Hot stuff: Lab hits milestone on long road to fusion power

Researchers say they have been able to trigger a fusion reaction that briefly held its own, a significant milestone on the long road to fusion power

With 192 lasers and temperatures more than three times warmer than the center of the sun, scientists – at least for a fraction of a second – hit an important milestone on the long road to near-pollution-free fusion energy.

Researchers at the National Ignition Facility at Lawrence Livermore National Lab in California were able to trigger a fusion reaction that briefly sustained itself – a great achievement because fusion requires such high temperatures and pressures that it easily melts out.

The ultimate goal, still years away, is to generate electricity as the sun generates heat by equalizing hydrogen atoms so close together that they combine to form helium, which releases streams of energy.

A team of more than 100 scientists published the results of four experiments that achieved what is known as a burning plasma in Wednesday’s journal Nature. With these results, coupled with the preliminary results announced last August from follow-up experiments, scientists say they are on the threshold of even greater progress: ignition. This is when the fuel can continue to “burn” by itself and produce more energy than is necessary to trigger the initial reaction.

“We’re very close to the next step,” said study lead author Alex Zylstra, an experimental physicist at Livermore.

Nuclear fusion compresses two types of hydrogen found in water molecules. When they melt together, “a small amount (milligrams) of fuel produces enormous amounts of energy, and it is also very ‘clean’ because it does not produce radioactive waste,” said Carolyn Kuranz, an experimental plasma physicist from the University of Michigan who was not one of them. of the research. “It’s basically unlimited, clean energy that can be used anywhere,” she said.
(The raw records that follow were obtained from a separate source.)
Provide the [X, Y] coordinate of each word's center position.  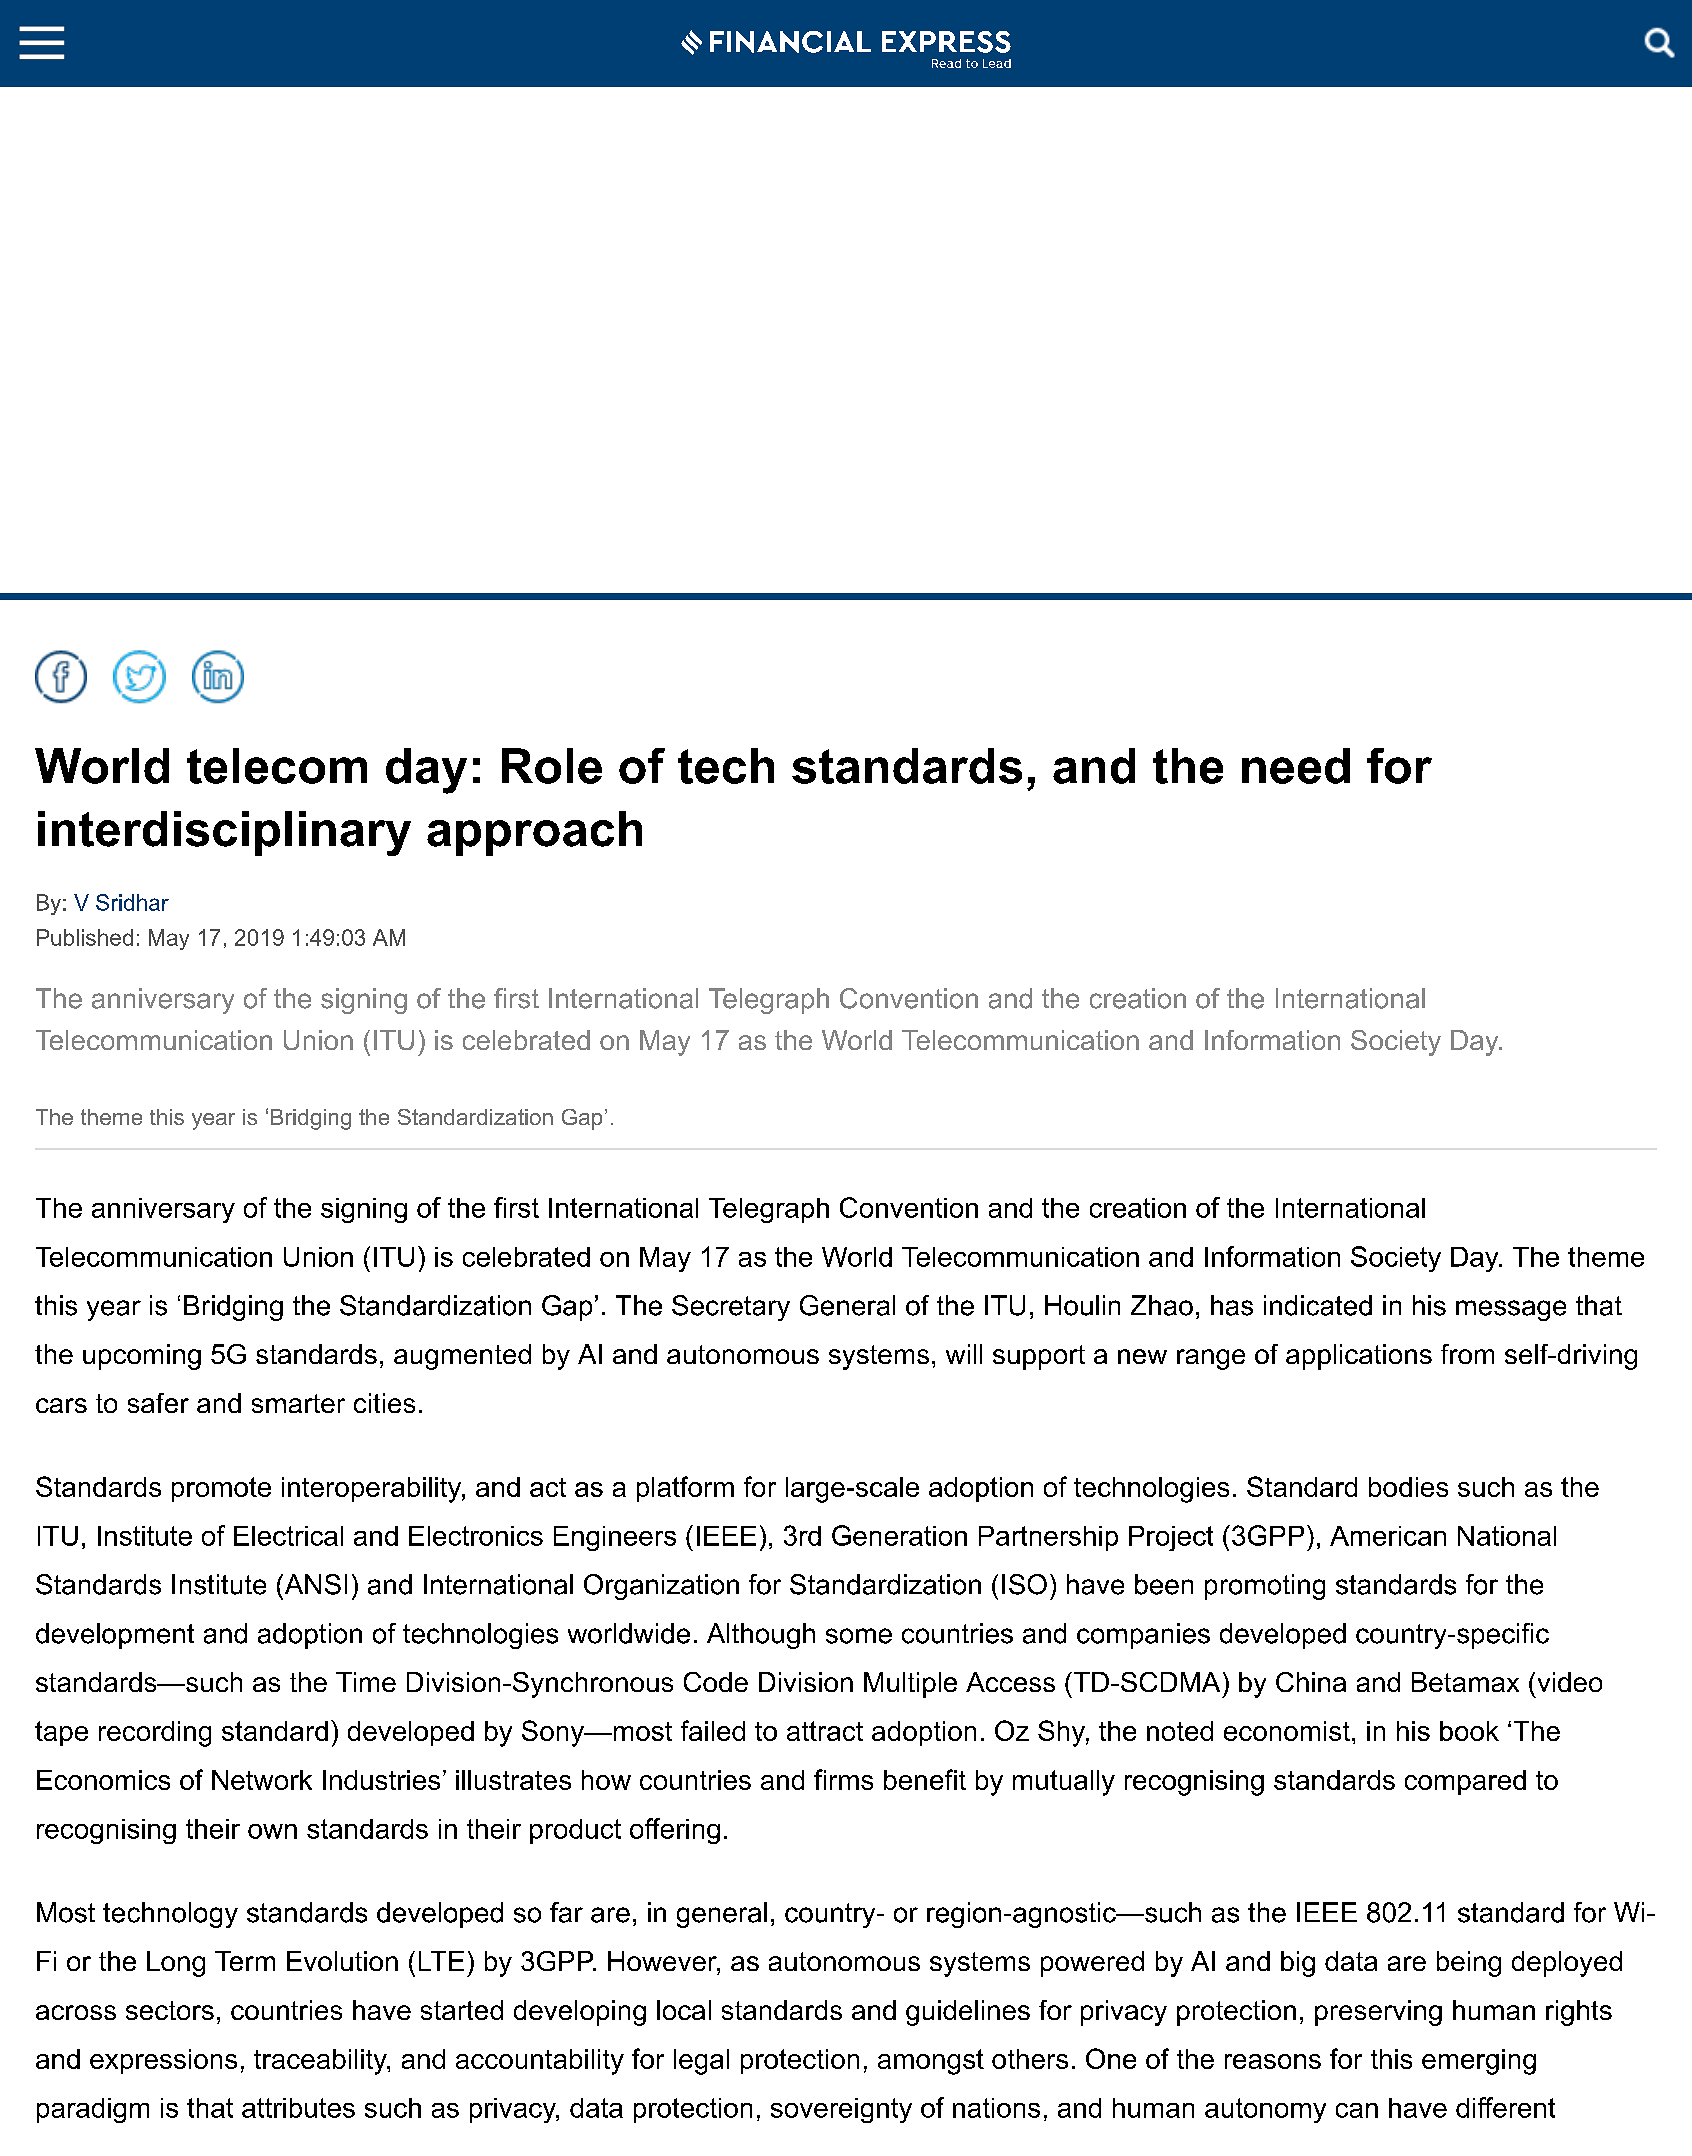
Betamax [1465, 1682]
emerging [1479, 2062]
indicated [1318, 1305]
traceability [321, 2062]
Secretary [731, 1308]
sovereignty [841, 2110]
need [1296, 766]
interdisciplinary [224, 833]
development [115, 1636]
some [859, 1636]
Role [552, 766]
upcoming [142, 1357]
Researchers around the world have been working on the technology for decades, trying different approaches. Thirty-five countries are collaborating on a project in the south of France called the International Thermonuclear Experimental Reactor, which uses huge magnets to control the overheated plasma. It is expected to start operating in 2026.

Previous experiments in the United States and the United Kingdom succeeded in fusing atoms, but did not achieve self-heating, said Steven Cowley, director of the Princeton Plasma Physics Laboratory, which was not part of this study.

But not betting on merger yet.

“The result is scientifically very exciting for us,” said study co-author Omar Hurricane, lead researcher for Lawrence Livermore’s fusion program. “But we are far from useful energy.”

Maybe decades, he said.

It’s already taken several years inside a lab just off Star Trek – one of the movies used the lab as wallpaper for Enterprise’s engine room – and many failed attempts to reach that point. An adjustment that helped: Researchers made the fuel capsule about 10% larger. Now it’s up to the size of a BB.

That capsule fits in a small gold metal can, which the researchers aim 192 lasers at. They heat it to about 100 million degrees, creating about 50% more pressure inside the capsule than what is inside the center of the sun. These experiments created burning plasmas that lasted only a trillionth of a second, but that was enough to be considered a success, Zylstra said.

In total, the four experiments in the Nature study – conducted in November 2020 and February 2021 – produced as much as 0.17 megajoules of energy, which is far more than previous experiments, but still less than a tenth of the power used for to start the process, Zylstra said.

Preliminary results from experiments conducted later in 2021, which are still being reviewed by other scientists, pushed energy production to 1.3 megajoules and lasted 100 trillions of seconds, according to a government press release. But even that is shy of the 1.9 megajoules it takes to break-even.

“The biggest problem with fusion is that it’s difficult,” Princeton’s Cowley said. “Otherwise, it can be the perfect way to make energy – sustainable, abundant, safe and minimal environmental impact.”